Source: Eugene Register-Guard – Sep 1973
It’s usually foolish for a defender to lead dummy’s long suit. That’s usually good for declarer; why do the enemy’s work for him? But there are exceptions to this rule…
South dealer North-South vulnerable
Opening lead — Q
West opened the queen of clubs, holding the trick. West continued with another club, and East took the ace. East now had to look around for a new suit. East thought about hearts and dismissed the idea. South needed all of the missing high spades and at least the ace-king of hearts for his opening bid. East saw that he couldn’t afford to close his eyes to dummy’s diamond suit and just hope it would go away.
If East passively returned a heart, South could win and knock out the ace of trumps. South would then win the next heart, draw trumps and lead a diamond to discard all of his losers on dummy’s powerful suit. East finally saw that a diamond return would work wonders.
He therefore led the nine of diamonds after taking the second trick with the ace of clubs.
“Thanks,” declarer said gratefully.
It seemed that East was out to be helpful.

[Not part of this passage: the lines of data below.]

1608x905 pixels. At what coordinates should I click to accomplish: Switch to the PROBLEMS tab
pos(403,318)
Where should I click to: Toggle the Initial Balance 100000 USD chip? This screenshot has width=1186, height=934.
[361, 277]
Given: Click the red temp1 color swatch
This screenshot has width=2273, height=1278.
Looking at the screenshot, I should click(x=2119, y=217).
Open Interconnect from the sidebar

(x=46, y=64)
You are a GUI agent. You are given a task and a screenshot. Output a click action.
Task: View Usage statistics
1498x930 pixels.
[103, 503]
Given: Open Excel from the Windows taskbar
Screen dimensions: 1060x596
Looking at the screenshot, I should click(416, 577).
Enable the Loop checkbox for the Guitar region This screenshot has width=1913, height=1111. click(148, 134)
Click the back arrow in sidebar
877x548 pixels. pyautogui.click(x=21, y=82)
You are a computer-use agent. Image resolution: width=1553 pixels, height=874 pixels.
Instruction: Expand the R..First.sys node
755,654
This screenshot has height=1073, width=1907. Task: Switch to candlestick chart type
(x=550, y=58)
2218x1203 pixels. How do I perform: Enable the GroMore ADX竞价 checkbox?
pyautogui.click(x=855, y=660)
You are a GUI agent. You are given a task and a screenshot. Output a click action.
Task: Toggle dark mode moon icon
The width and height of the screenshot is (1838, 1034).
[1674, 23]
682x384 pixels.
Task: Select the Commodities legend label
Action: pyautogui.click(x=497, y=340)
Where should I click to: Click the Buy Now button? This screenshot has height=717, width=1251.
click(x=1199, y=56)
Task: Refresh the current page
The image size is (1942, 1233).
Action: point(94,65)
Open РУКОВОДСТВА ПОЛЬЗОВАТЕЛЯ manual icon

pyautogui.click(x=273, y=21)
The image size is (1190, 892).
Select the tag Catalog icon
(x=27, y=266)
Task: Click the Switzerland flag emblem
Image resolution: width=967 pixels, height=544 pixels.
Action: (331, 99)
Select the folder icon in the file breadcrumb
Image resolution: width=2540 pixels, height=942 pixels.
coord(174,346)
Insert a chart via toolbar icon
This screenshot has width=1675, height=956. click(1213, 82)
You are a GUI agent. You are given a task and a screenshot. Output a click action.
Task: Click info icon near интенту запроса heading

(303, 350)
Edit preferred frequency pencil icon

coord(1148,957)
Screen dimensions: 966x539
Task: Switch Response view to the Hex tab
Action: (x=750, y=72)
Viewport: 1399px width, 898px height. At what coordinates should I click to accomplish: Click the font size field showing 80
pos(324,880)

South won the diamond return with the ten and led the king of spades. East won with the ace of spades and led his other diamond.
This spiked declarer’s guns.
If he led another diamond from dummy, East would ruff and thus force South to overruff. If declarer didn’t lead another diamond from dummy, he’d never get back there to cash the rest of the suit. Either way, the precious diamond suit was as dead as a doornail and South was down.